Activity
Leave out the pictures, and retype the remaining data exactly.

**** Source data ****

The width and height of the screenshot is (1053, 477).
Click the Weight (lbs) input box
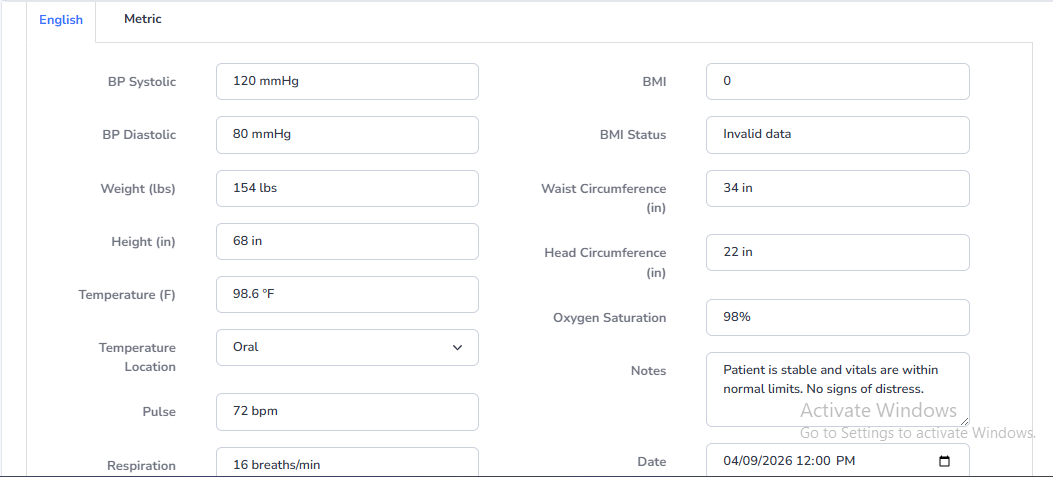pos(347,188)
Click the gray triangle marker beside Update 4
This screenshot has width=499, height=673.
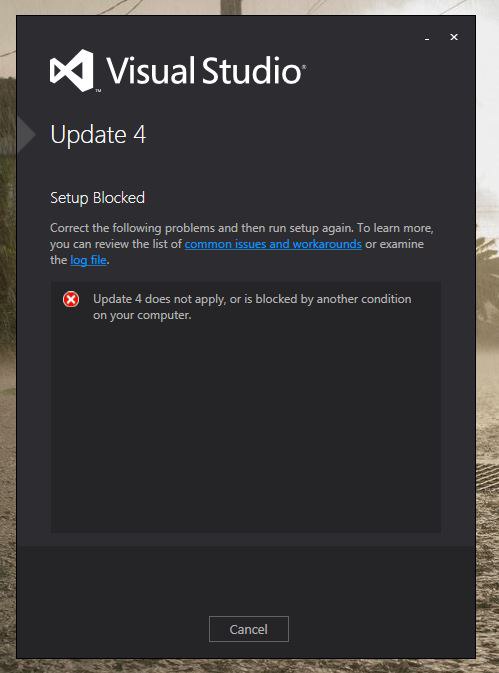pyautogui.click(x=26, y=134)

****

Solution to the exercise
The width and height of the screenshot is (1053, 477).
Click the Weight (lbs) input box
pos(347,188)
Click the gray triangle marker beside Update 4
This screenshot has width=499, height=673.
pyautogui.click(x=26, y=134)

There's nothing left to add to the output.